***** Information shown *****

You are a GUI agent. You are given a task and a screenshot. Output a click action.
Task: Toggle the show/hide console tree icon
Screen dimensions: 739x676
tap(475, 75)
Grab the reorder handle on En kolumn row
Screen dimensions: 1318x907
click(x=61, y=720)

*****

## Work to be completed:
The data above should be copied exactly, with no line omitted.

## Expected answer:
You are a GUI agent. You are given a task and a screenshot. Output a click action.
Task: Toggle the show/hide console tree icon
Screen dimensions: 739x676
tap(475, 75)
Grab the reorder handle on En kolumn row
Screen dimensions: 1318x907
click(x=61, y=720)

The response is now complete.